**Source text**
The end solution will be a database in aws RDS Postgres, containing the data to full solutions of each question.

Some Python analytic libraries are used in imports.

#### Describe and Gather Data 
The Kaggle dataset contains 10,800 game data in the KR server, the Data Dragon (meta_champs & meta_items) contains all the in-game data up to patch 10.15.1, which is the latest version of game by Aug. 2, 2020.


read 3 match data pickle files, `match_df` contains participants for both the winning and losing side of a match; `winnder_df` contains in-game stats and objetives info for the winning team of a match; `loser_df` contains the same info for the losing side

In [None]:
match_df = pd.read_pickle('../input/league-of-legendslol-ranked-games-2020-ver1/match_data_version1.pickle')
winner_df =  pd.read_pickle('../input/league-of-legendslol-ranked-games-2020-ver1/match_winner_data_version1.pickle')
loser_df = pd.read_pickle('../input/league-of-legendslol-ranked-games-2020-ver1/match_loser_data_version1.pickle')

In [None]:
match_df.info()

In [None]:
match_df['gameVersion'].iloc[0]

In [None]:
winner_df.info()

In [None]:
loser_df.info() 

In [None]:
meta_champs = pd.read_json('../input/league-of-legendslol-data-dragon-en-us10151/en_US-10.15.1/meta_champion.json')

**Dataset extract**
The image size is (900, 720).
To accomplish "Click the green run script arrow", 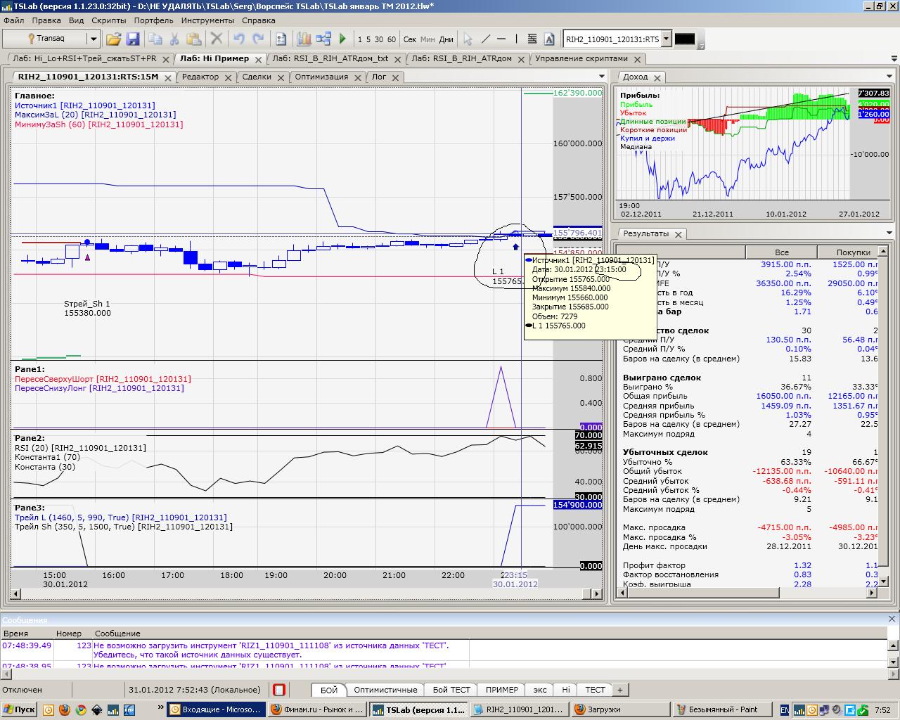I will point(343,39).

**Stated exercise A**
Using the League of Legends data text, decide whether each statement agrees with it. Answer yes or no for each, and quote the words of the text that decide it.
(i) The Kaggle dataset holds 10,800 games from the KR server.
(ii) The Data Dragon covers in-game data only up to patch 10.10.
(iii) The end solution will be a database in AWS RDS MySQL.
**Stated exercise B**
Answer these questions from the League of Legends data text.
(i) What date is given for the latest version of the game?
(ii) Which data frame holds the same info as the winning team's data, but for the losing side?
(iii) What JSON file is read into meta_champs?
**Stated exercise C**
Name every variable that the code in the League of Legends data text fills by reading a file with pd.read_pickle or pd.read_json.

**Answer A**
(i) Yes: "The Kaggle dataset contains 10,800 game data in the KR server"
(ii) No: "contains all the in-game data up to patch 10.15.1"
(iii) No: "a database in aws RDS Postgres"

**Answer B**
(i) Aug. 2, 2020
(ii) loser_df
(iii) meta_champion.json

**Answer C**
match_df, winner_df, loser_df, meta_champs